FLA strike ends but uncertainty hangs over operations

THURSDAY’S end to a two-day strike by workers who are disgruntled over Government’s public sector compensation scheme allowed scores of firearm permit holders to renew licences and conduct other business with the Firearm Licensing Authority (FLA).

However, although the FLA employees returned to work, at least two said there was no guarantee that the operations would not be disrupted again with another strike based on the feedback of other workers.

One of the employees, who spoke to the Jamaica Observer at the FLA’s offices in St Andrew, said, “Everything is not good yet. We’re just waiting to see what will happen.”

The other worker pointed out that a number of people had turned up at the FLA when it reopened its doors Thursday morning, which he said is good, but maintained that employees deserve better pay.

“The place full from morning, but I can’t tell you that everything gone back to normal, because a whole heap a people a feel it,” added the worker.

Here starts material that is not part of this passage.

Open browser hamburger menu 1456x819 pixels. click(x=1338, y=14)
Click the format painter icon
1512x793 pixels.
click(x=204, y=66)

FLA Chief Executive Officer Shane Dalling told the Observer on Wednesday that meetings would be had on Thursday with trade unions to decide the way forward.

However, up to press time Thursday, there was no word from Dalling on what the next step for the FLA would be, as he was still locked in meetings.

Operators of shooting ranges, meanwhile, celebrated the reopening of the FLA offices as it was affecting business for some.

Howard Brown, operator of Woodleigh Shooting Range in York Town, Clarendon, said disruption to operations means that the upcoming bird-shooting season could be affected.

“We are happy about the reopening because people need to process documents in the form of licences, permits, etc. With bird season just around the corner, persons need to go to the FLA to do relicensing and permits. It is a good thing that the matter is being handled. I was listening to the radio and heard the Chief Executive Officer Shane Dalling taking the bull by the horn. We are happy that the matter is being resolved, somewhat, and I hope that it will last and everything can run smoothly,” Brown said.

A representative of the Queensbury Shooting Range in St Elizabeth said it was good that the FLA reopened, as closure was holding up a lot of things, adding that a strike is never a good thing.

“The reopening is good for the industry,” he said.

At the same time, a representative of the Friendly Irons Shooting Range in St James said that no packages for training came in over the two days when FLA employees went on strike.

“Nobody came out to drop packages off. We don’t know what we would have received, but the possibility exists that we would have gotten if the FLA workers were at work over the two days,” the Friendly Irons representative said.

He added that staff of the FLA work hard and deserve to be paid.

Jamaica Civil Service Association (JCSA) President Techa Clarke-Griffiths appealed on Tuesday for the Government to address contract employment issues that have led to division among public sector workers, which includes employees of the FLA. Clarke-Griffiths added that contract workers were being denied equal treatment from the same employer, even though they perform equal work of equal value.

She said the situation was “becoming critical” and invited FLA staff to meet with the JCSA at its Jacisera Park headquarters on Molynes Road in St Andrew.

Among other things, she said contract workers had been receiving lower pay since April 1, 2022.